▶ [Data section]
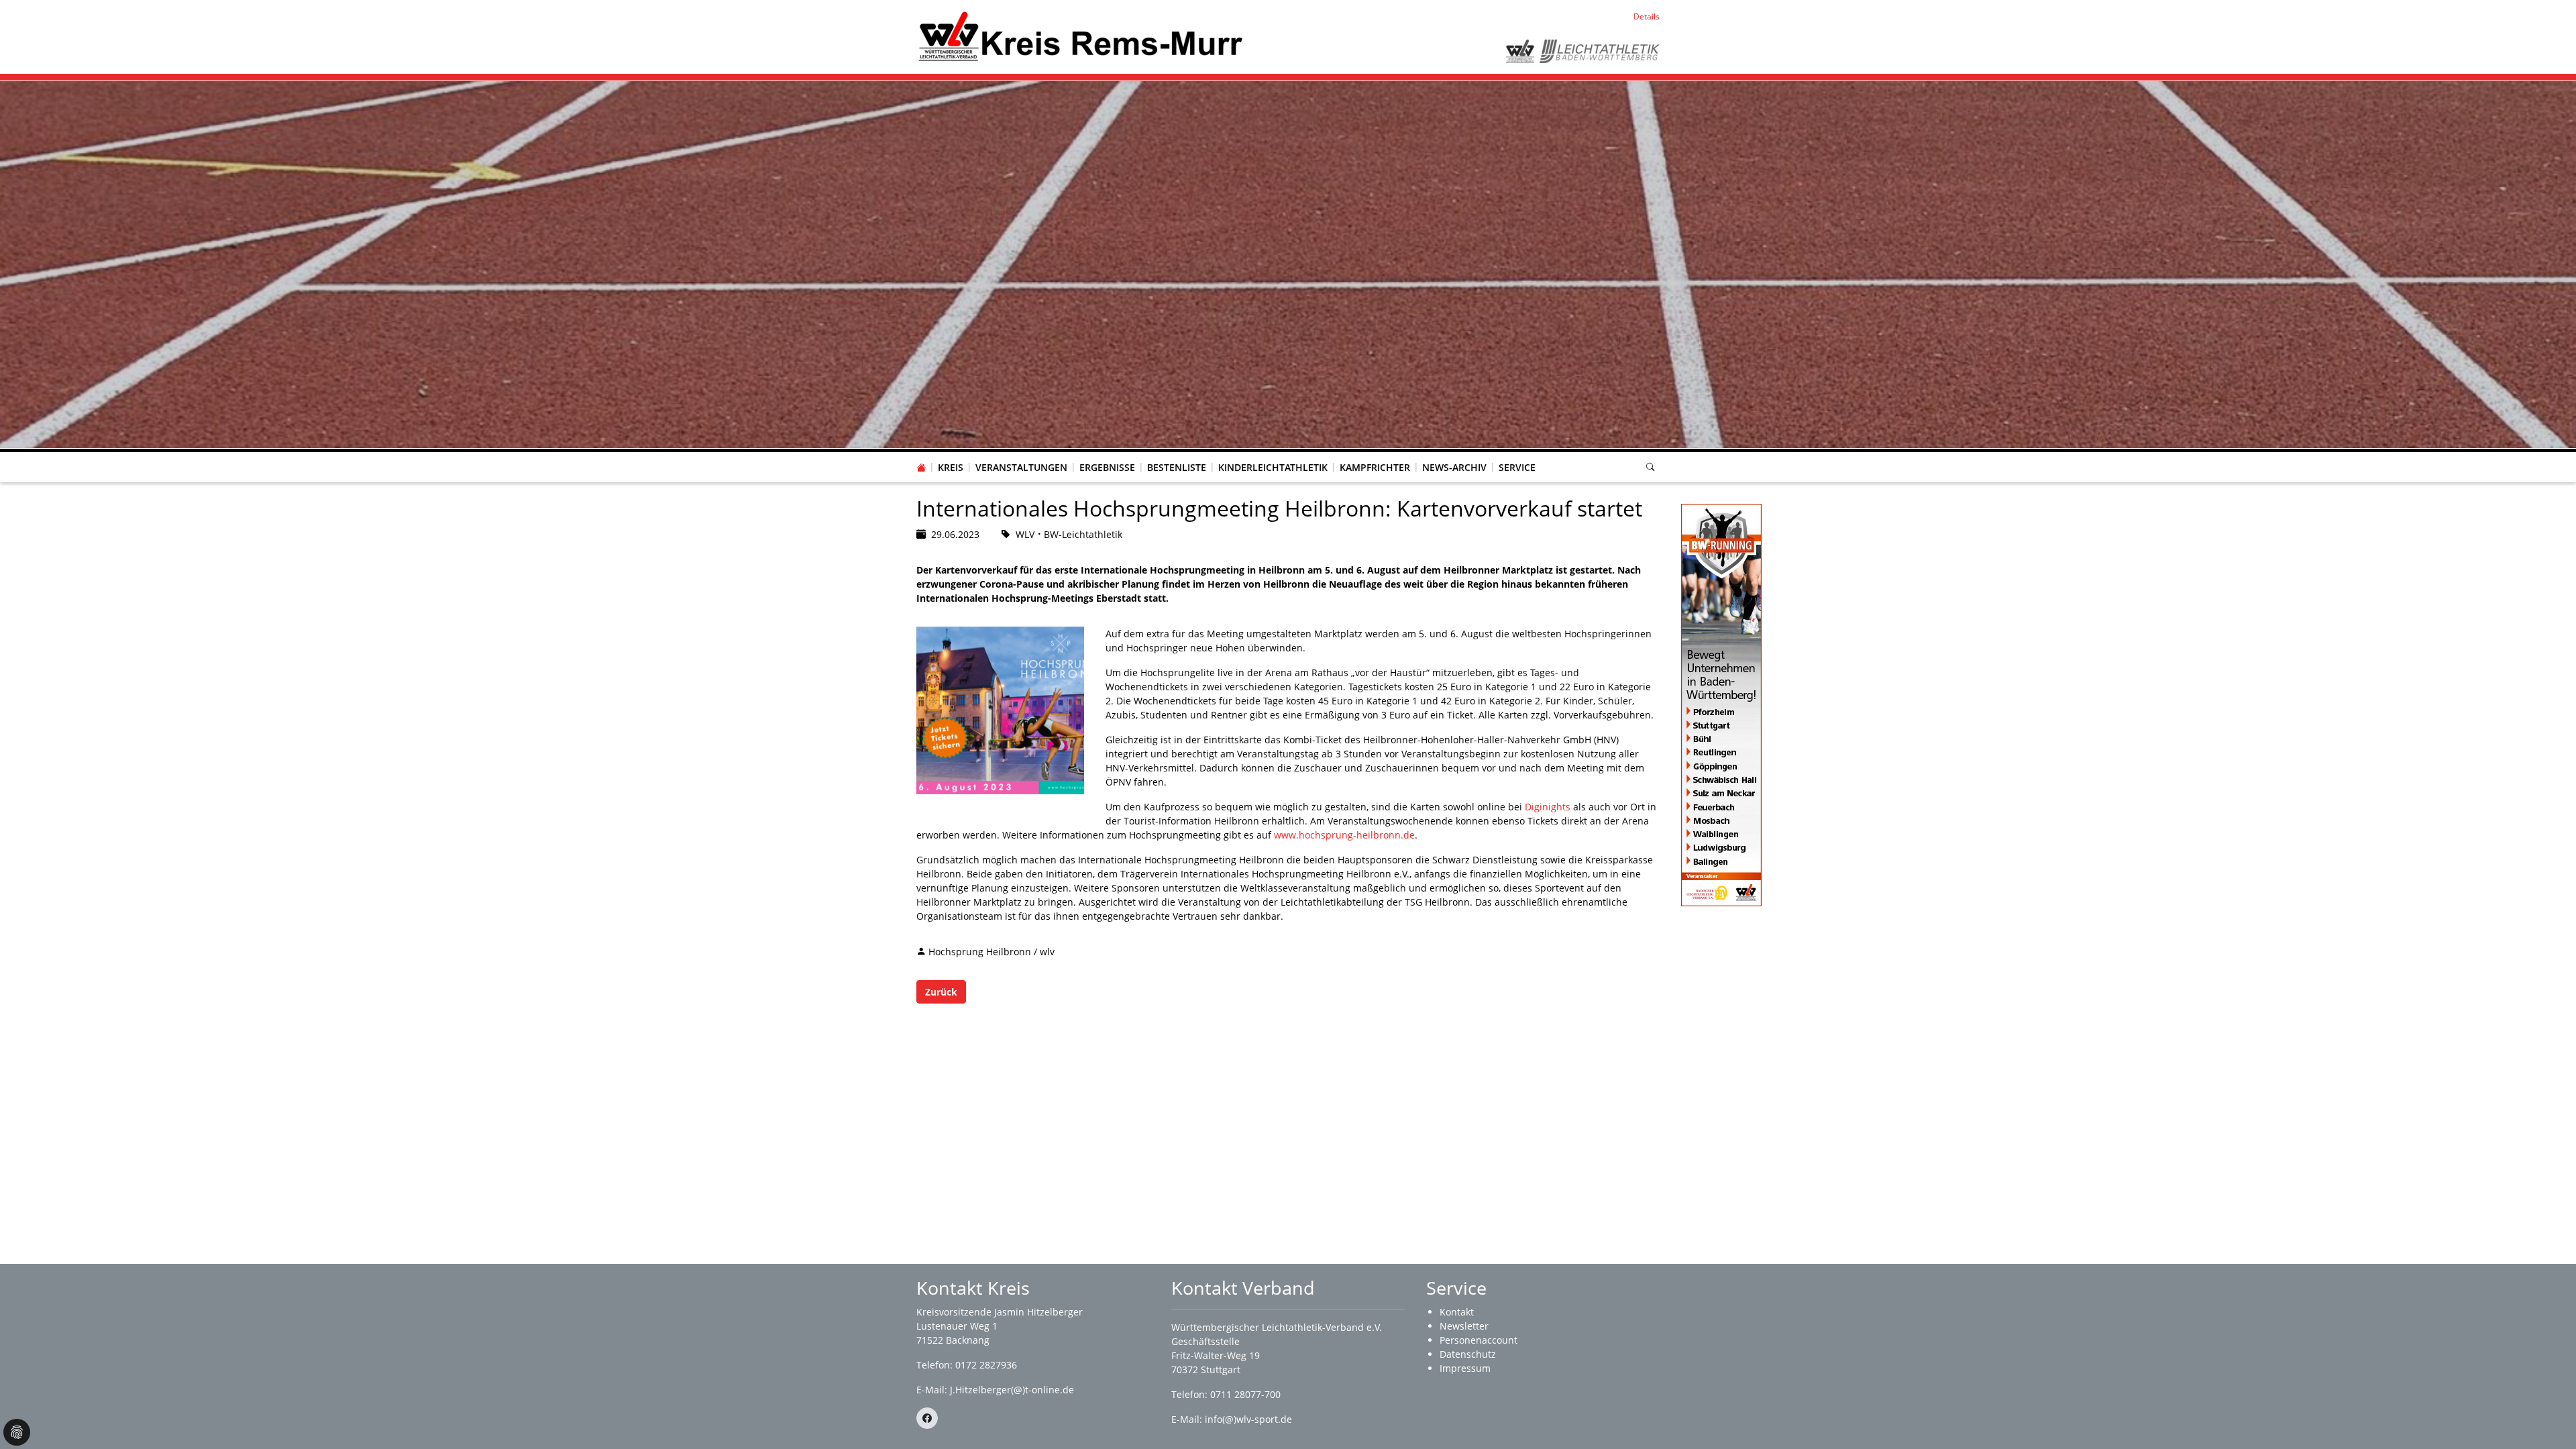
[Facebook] (927, 1418)
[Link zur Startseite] (1080, 36)
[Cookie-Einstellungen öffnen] (16, 1432)
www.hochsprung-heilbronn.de (1344, 834)
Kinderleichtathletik (1273, 467)
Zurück (941, 991)
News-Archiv (1454, 467)
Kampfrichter (1375, 467)
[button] (950, 454)
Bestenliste (1176, 467)
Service (1517, 467)
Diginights (1547, 806)
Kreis (950, 467)
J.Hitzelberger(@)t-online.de (1012, 1389)
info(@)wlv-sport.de (1248, 1419)
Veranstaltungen (1021, 467)
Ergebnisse (1107, 467)
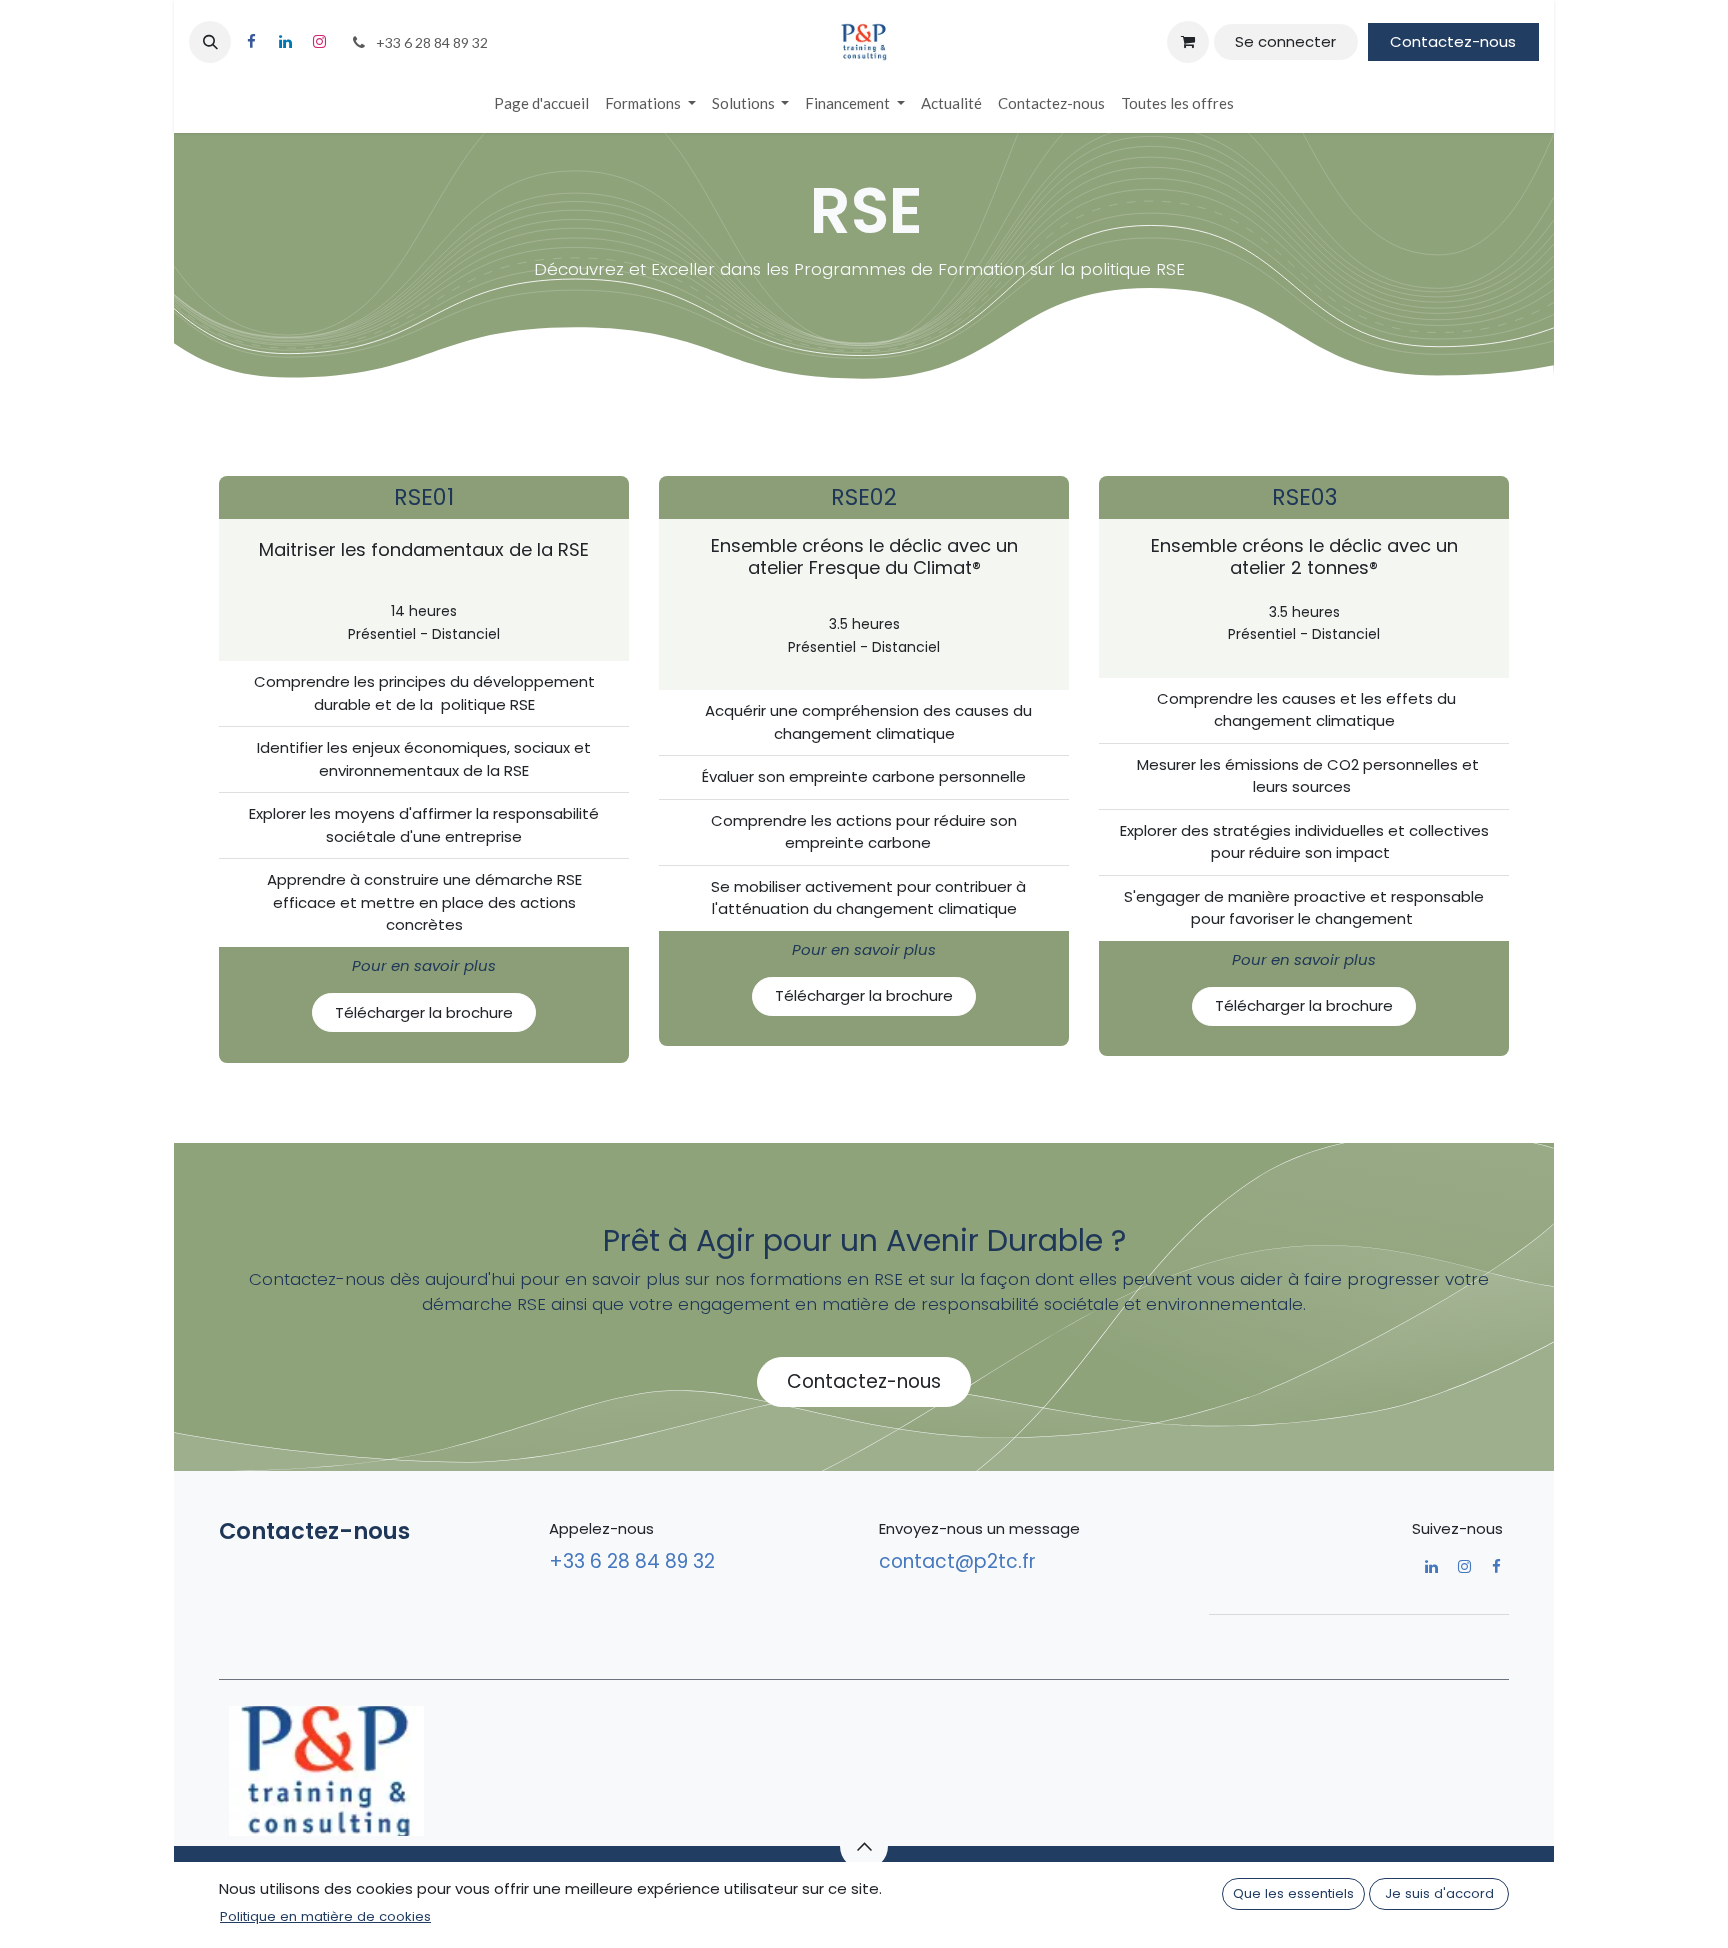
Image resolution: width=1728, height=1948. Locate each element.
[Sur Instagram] (319, 42)
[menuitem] (541, 103)
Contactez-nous (1453, 41)
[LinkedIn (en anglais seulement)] (285, 42)
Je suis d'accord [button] (1439, 1893)
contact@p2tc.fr (957, 1561)
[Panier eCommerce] (1188, 42)
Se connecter (1285, 41)
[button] (210, 42)
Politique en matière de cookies (325, 1916)
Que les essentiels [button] (1293, 1893)
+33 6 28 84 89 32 (634, 1561)
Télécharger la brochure (424, 1012)
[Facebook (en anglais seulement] (251, 42)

▶ [Exercise instructions] What you return must match the material above exactly, minus its pictures.

▶ [Written answer]
[Facebook] (927, 1418)
[Link zur Startseite] (1080, 36)
[Cookie-Einstellungen öffnen] (16, 1432)
www.hochsprung-heilbronn.de (1344, 834)
Kinderleichtathletik (1273, 467)
Zurück (941, 991)
News-Archiv (1454, 467)
Kampfrichter (1375, 467)
[button] (950, 454)
Bestenliste (1176, 467)
Service (1517, 467)
Diginights (1547, 806)
Kreis (950, 467)
J.Hitzelberger(@)t-online.de (1012, 1389)
info(@)wlv-sport.de (1248, 1419)
Veranstaltungen (1021, 467)
Ergebnisse (1107, 467)
Image resolution: width=1728, height=1948. Locate each element.
[Sur Instagram] (319, 42)
[menuitem] (541, 103)
Contactez-nous (1453, 41)
[LinkedIn (en anglais seulement)] (285, 42)
Je suis d'accord [button] (1439, 1893)
contact@p2tc.fr (957, 1561)
[Panier eCommerce] (1188, 42)
Se connecter (1285, 41)
[button] (210, 42)
Politique en matière de cookies (325, 1916)
Que les essentiels [button] (1293, 1893)
+33 6 28 84 89 32 (634, 1561)
Télécharger la brochure (424, 1012)
[Facebook (en anglais seulement] (251, 42)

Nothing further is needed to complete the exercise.